1. ## Integral....

Find $\int \frac{dx}{1+4sin^2x}$

thanks!

2. You can make varous subs to tackle this one.

$\int\frac{1}{1+4sin^{2}(x)}dx$

Let $x=tan^{-1}(u), \;\ dx=\frac{1}{u^{2}+1}du$

After you make the subs and do the algebra, you should get:

$\int\frac{1}{5u^{2}+1}du$

Now, make the sub: $u=\frac{tan(w)}{\sqrt{5}}, \;\ du=\frac{\sqrt{5}}{5cos^{2}(w)}dw$

Make the subs and it turns into a very friendly integral:

$\frac{1}{\sqrt{5}}\int{dw}$

Make the resubs and you're done.

3. Originally Posted by galactus
You can make varous subs to tackle this one.

$\int\frac{1}{1+4sin^{2}(x)}dx$

Let $x=tan^{-1}(u), \;\ dx=\frac{1}{u^{2}+1}du$

After you make the subs and do the algebra, you should get:

$\int\frac{1}{5u^{2}+1}du$
How did u simplify the expression after u made the substitution of $x=tan^{-1}(u)$? and how did you "see" this substitution?

4. The simplification is just simple algebra. You shouldn't have any trouble since you're at this level of mathematics. As for 'seeing' the sub, it's a matter of doing them, I supoose.

SHORT TASK:
Output the passage of the integral thread from "4. The simplification" up to and including "them, I supoose.", word for word. The entries that come next have no connection to the integral thread.

EXCERPTED DATA:

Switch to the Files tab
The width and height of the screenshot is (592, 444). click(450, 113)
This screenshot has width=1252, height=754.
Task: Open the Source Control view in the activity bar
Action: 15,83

EXERCISE SOLUTION:
4. The simplification is just simple algebra. You shouldn't have any trouble since you're at this level of mathematics. As for 'seeing' the sub, it's a matter of doing them, I supoose.